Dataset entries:
+--

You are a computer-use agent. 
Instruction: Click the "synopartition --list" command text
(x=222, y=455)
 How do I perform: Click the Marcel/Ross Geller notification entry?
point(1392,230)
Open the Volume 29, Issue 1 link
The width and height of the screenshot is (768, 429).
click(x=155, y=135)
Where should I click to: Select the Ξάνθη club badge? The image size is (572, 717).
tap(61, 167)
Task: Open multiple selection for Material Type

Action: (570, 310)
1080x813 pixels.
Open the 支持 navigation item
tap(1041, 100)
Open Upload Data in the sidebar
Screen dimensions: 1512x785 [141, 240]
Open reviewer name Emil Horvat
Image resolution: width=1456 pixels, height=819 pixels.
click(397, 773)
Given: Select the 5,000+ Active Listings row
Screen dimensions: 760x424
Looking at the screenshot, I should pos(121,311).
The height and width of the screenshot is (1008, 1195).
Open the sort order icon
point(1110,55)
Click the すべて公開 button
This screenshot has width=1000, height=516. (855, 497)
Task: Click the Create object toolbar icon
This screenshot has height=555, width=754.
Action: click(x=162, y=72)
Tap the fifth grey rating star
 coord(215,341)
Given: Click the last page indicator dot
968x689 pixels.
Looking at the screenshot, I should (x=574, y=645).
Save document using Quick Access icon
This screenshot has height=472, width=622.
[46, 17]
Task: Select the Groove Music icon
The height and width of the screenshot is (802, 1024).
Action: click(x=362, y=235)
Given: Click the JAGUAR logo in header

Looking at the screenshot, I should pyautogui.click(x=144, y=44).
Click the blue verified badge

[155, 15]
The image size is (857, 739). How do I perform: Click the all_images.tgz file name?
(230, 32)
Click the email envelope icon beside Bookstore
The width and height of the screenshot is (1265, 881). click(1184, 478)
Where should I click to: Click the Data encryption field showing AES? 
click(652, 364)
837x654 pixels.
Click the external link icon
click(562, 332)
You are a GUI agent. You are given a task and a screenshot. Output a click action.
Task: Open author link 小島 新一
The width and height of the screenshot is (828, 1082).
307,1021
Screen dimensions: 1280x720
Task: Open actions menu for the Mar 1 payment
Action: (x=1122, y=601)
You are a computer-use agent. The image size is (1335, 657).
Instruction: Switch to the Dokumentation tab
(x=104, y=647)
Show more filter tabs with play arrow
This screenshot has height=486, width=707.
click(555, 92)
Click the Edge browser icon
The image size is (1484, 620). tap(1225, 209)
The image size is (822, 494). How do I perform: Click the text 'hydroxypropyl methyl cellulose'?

+--

- [Task to carry out]: Copy each line in the entries above where the word "agent" shows up.

- [Your solution]:
You are a computer-use agent. 
You are a GUI agent. You are given a task and a screenshot. Output a click action.
You are a computer-use agent. The image size is (1335, 657).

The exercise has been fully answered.